Record excerpts =>
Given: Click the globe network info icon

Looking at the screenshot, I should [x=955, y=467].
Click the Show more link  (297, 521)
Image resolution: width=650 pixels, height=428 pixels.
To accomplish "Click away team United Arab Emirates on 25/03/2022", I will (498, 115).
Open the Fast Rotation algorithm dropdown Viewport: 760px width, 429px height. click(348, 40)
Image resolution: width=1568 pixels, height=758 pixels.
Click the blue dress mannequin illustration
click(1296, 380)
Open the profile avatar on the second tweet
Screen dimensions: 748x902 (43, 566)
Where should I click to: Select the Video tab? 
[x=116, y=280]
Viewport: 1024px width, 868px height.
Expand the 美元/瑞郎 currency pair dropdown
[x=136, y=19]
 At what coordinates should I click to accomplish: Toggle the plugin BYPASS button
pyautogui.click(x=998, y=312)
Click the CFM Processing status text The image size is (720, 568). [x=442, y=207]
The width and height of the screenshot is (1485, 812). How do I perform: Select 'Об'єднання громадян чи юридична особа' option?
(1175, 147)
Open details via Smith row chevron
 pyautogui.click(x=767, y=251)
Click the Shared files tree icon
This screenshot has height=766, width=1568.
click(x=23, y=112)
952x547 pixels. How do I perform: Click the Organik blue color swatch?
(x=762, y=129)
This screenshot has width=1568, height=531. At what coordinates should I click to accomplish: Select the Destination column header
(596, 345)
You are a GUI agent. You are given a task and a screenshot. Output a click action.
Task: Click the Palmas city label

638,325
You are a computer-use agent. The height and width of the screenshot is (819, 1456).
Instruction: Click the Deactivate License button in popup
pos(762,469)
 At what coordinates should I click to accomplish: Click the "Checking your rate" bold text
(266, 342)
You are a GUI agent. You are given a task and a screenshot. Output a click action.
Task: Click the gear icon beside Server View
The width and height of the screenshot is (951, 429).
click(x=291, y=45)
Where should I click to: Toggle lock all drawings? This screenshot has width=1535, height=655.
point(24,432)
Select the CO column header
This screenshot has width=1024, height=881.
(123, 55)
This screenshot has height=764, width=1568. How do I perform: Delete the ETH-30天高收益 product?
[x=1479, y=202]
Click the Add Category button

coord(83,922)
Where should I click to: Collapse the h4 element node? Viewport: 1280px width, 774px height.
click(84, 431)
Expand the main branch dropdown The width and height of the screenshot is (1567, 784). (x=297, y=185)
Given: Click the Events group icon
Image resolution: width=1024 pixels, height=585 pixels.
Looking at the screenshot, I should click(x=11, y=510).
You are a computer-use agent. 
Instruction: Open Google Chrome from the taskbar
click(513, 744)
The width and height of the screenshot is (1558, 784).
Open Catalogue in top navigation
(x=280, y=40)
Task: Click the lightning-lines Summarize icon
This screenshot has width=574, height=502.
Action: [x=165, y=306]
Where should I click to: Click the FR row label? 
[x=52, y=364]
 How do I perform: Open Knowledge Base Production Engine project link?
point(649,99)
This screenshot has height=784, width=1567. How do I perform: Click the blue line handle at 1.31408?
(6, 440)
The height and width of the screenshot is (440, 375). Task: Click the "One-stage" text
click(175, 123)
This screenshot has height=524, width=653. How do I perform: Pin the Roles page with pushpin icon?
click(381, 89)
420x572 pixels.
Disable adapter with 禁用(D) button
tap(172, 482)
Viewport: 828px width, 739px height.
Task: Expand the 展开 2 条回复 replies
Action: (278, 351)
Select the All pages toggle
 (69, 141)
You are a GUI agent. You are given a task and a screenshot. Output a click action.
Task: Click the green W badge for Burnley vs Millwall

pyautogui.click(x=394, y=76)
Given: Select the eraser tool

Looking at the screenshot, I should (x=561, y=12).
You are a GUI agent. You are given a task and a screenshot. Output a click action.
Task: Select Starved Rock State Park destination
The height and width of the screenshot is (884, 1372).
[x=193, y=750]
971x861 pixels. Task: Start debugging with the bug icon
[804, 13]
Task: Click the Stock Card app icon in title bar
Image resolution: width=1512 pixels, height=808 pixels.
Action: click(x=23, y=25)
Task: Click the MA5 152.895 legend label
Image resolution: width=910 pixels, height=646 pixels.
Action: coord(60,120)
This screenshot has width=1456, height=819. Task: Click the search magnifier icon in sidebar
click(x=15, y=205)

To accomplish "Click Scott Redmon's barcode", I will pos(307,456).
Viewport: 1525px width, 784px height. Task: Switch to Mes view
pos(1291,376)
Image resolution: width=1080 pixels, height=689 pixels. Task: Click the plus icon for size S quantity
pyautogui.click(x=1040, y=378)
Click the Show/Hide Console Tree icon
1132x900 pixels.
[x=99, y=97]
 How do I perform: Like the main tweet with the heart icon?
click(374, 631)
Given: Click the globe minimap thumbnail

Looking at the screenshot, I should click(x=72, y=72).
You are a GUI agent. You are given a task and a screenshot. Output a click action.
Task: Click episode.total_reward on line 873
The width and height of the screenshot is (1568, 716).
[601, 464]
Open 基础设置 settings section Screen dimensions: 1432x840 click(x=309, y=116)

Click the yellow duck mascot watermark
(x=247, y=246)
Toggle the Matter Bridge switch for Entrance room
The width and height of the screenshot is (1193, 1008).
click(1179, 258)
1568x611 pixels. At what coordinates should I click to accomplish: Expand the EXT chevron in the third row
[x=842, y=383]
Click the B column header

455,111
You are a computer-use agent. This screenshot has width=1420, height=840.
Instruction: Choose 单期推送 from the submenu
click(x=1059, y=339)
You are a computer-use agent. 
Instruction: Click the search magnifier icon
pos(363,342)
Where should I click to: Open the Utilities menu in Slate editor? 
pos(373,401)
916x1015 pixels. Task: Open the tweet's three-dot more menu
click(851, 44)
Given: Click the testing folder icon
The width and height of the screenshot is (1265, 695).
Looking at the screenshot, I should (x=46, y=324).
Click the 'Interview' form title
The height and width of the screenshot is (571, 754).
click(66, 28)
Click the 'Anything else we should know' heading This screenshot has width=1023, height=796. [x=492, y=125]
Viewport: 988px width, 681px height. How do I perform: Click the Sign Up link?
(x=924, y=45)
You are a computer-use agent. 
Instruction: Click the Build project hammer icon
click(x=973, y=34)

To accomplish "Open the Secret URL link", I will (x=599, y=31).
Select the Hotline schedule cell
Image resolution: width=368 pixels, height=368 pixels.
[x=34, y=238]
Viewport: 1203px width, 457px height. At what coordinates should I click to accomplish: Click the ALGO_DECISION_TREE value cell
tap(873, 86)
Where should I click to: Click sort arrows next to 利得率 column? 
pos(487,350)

What is being asked =>
Pull out each line of the data above that contains the string "project".

Complete response =>
 How do I perform: Open Knowledge Base Production Engine project link?
Instruction: Click the Build project hammer icon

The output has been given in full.